だがこうして切り出されるとは、思って居なかったはずだ。
三日月が審神者を見やった。
厳しい視線に、審神者が少したじろぐ。
三日月は続けた。
「政府と、こんのすけにも秘密を持つ事になる。その覚悟はあるのか? ばれたら解任だし、当然罪に問われる」
すると審神者が背筋を但し、口を開いた。
「いいえ。構いません。私は審神者になってからずっと、いえ、なる前から、考えていました。昔と違って今は審神者も増えました。私の祖父は審神者をやっていて、引退して、死んで。祖父の死後、祖父の刀剣は政府に所属する話も出ましたが彼等はそれを選ばず、祖父の遺言に従って、還りました。私は、その様子を見ていました。そして、この場所に新しい本丸を作りました。その時思ったのです。私は一生審神者になる、祖父と同じ道を行く、だがそれでいいのだろうかと……、祖父が選んだ道も正しいと思います。刀剣が二つ主を持つ事は稀ですし、祖父は私に、自らの選んだ刀と新しい道を行けと言いました。ですが私は、私の一存で、一代で、鍛えた男士がいなくなる。その事に迷いがありました。祖父と同じ道ようなを歩んで良い物かと……」
審神者の言葉に加州と、堀川が驚いている。
「つまり、もやもやしていたんです。若造が何を、と思うかもしれないですが……私はどのような審神者になるか悩んでいました。本丸は沢山ある。戦いは終わらない。私は、審神者としての生き方を刀剣達と探そうと思っていましたが……貴方がたと出会って、審神者でいる理由ができました。私は私の死後、私の刀剣達を、この本丸ごと貴方に差し上げたい。そのつもりで育てようと、厚かましくも、思っております……すみません、一人で盛り上がっていますね」
審神者が頭を下げた後、顔を上げた。
布で表情は見えないが、自分に呆れている様子だった。
三日月は苦笑した後、頷いた。
「そうだなぁ……おぬしの気持ちは有り難いが、人の心は分からん物だ。永く生きれば事情も変わろう。祖父君はそうしなかったようだが、子や孫に継がせてもよいし……おぬしは妻を娶らぬのか?」
「いえそれが……事情があり、相手がいないのです。出会いを否定はしませんが、刀剣達を家族にしたいと思っています」
「え……主、結婚しないの?」
加州が口を挟んだ。この審神者はまだ若い。何か事情があっても望めば見つかるかもしれない。ところが審神者は首を振る。
審神者がうつむいた。
「どうかなぁ。もし結婚したとしても、子供には新しい本丸をあげたいんだ。そうなると、お前達の事が心配で」
「……主……」
加州が涙ぐんでいる。
鶴丸も他人事なのに涙腺に来た。
三日月も、表情こそあまり変化が無いがそうらしい。
三日月は再び思案して、ようやく頷いた。
「……あいわかった。そこまで言うのなら。もし、お主が審神者を退く時、おぬしの気が変わっていなかったら、俺が後を引き受けよう。だがくれぐれも焦らぬように。時間はある――そうだ、俺も今は審神者ゆえ、三日月と呼んでくれ。

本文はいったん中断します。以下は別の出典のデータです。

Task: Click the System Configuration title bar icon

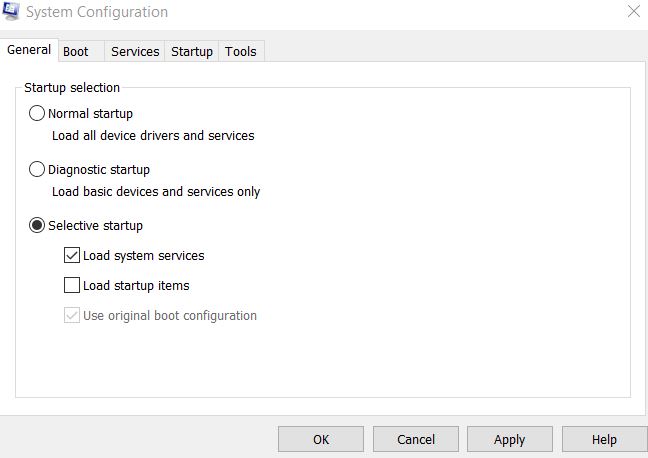Action: coord(10,11)
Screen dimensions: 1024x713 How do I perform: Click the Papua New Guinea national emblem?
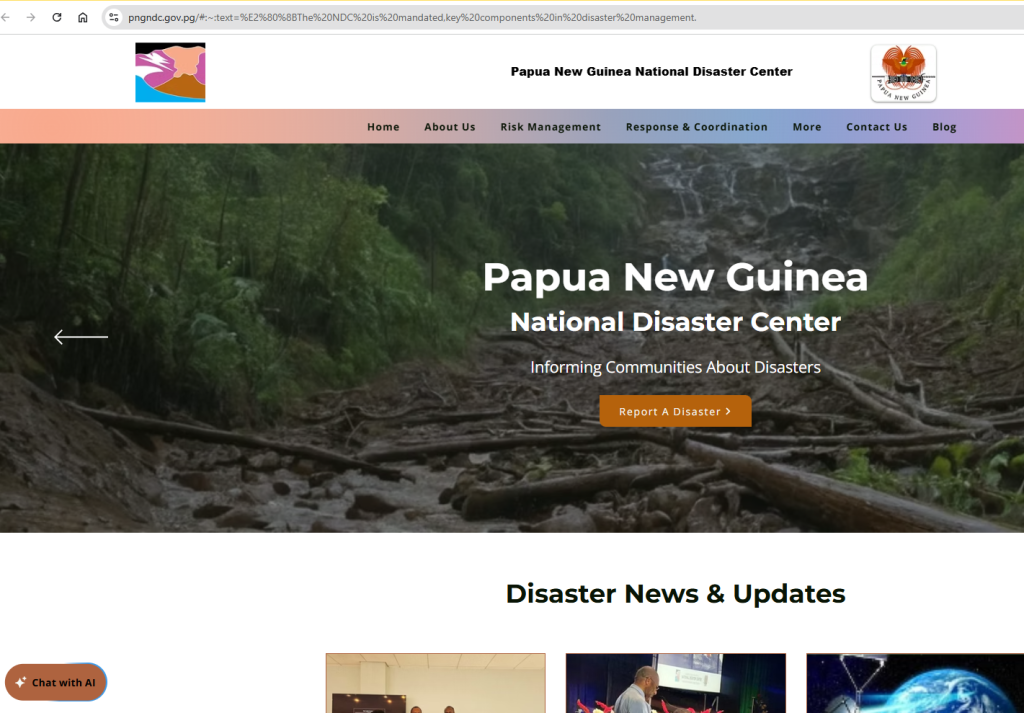click(903, 73)
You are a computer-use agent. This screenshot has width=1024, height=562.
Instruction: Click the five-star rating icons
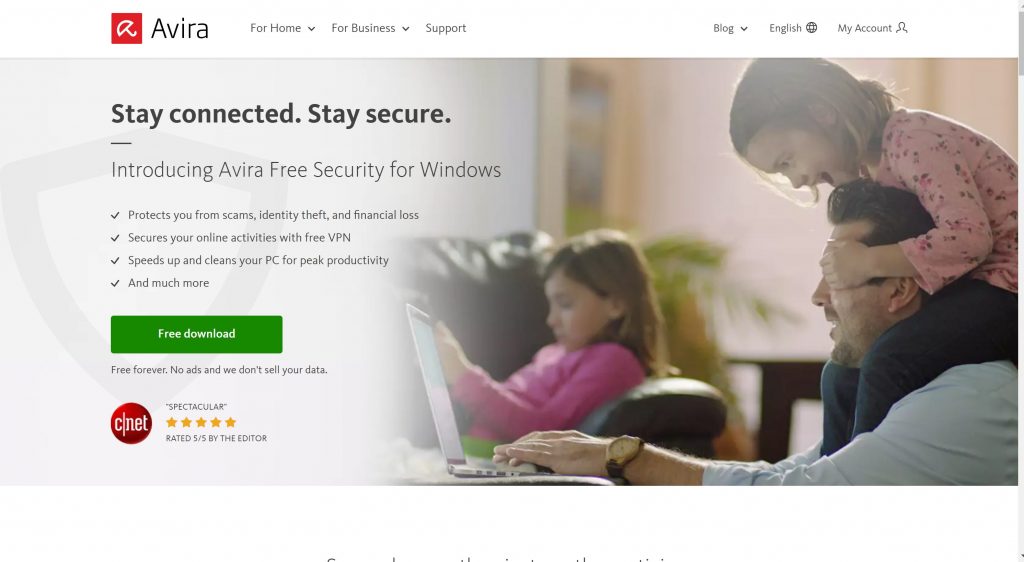(x=201, y=422)
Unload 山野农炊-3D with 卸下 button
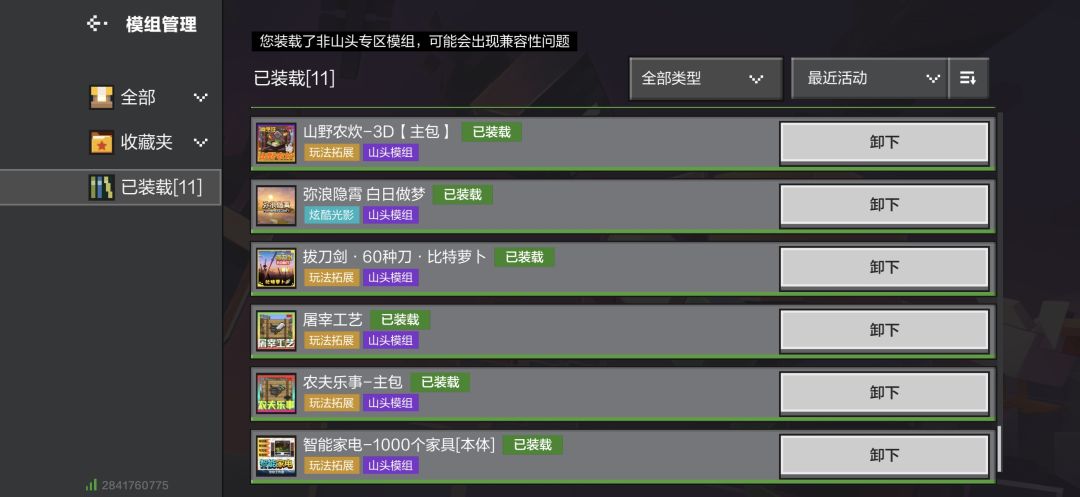Screen dimensions: 1080x497 884,143
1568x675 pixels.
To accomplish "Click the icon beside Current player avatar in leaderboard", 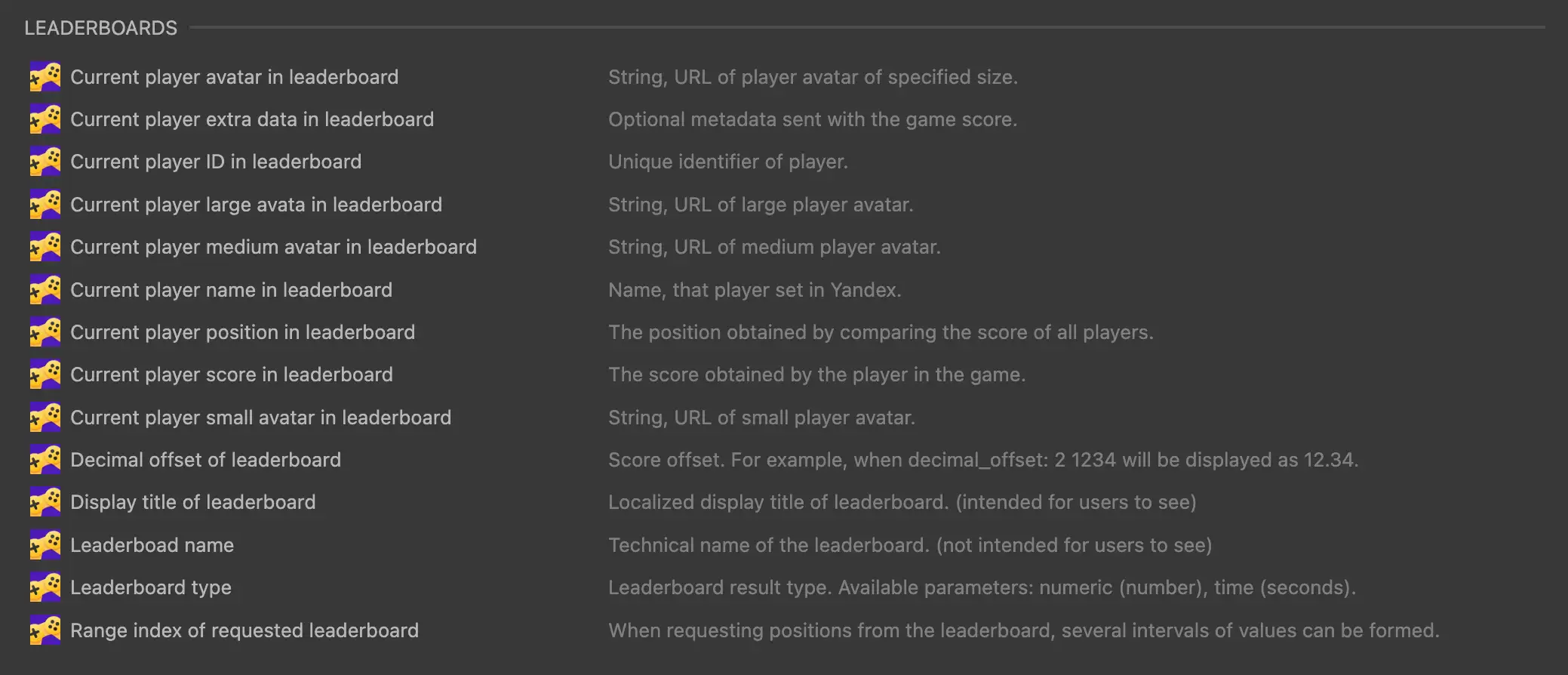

俺は、できればよき友として、おぬしと歩みたい。おぬし、名は何と申す? それとも名乗りは差し支えがあるか……?」
審神者が弾かれたように顔を上げた。
「あっいいえ! いいえ。じゃあ、私は三日月さんと呼びます……そのうち三日月になるかも……あらないかな。俺の事は、秋津(あきつ)と呼んで下さい! 名字です。実はずっと、友達になりたいと思ってました。酒の好みが合いますよねぇ」
審神者が笑った。
「あっはっは、そうだなぁ、また飲もう、秋津殿、秋津、か。呼び捨ては慣れんな」
三日月も笑い、三日月と審神者『秋津』は親しげに話し始めた。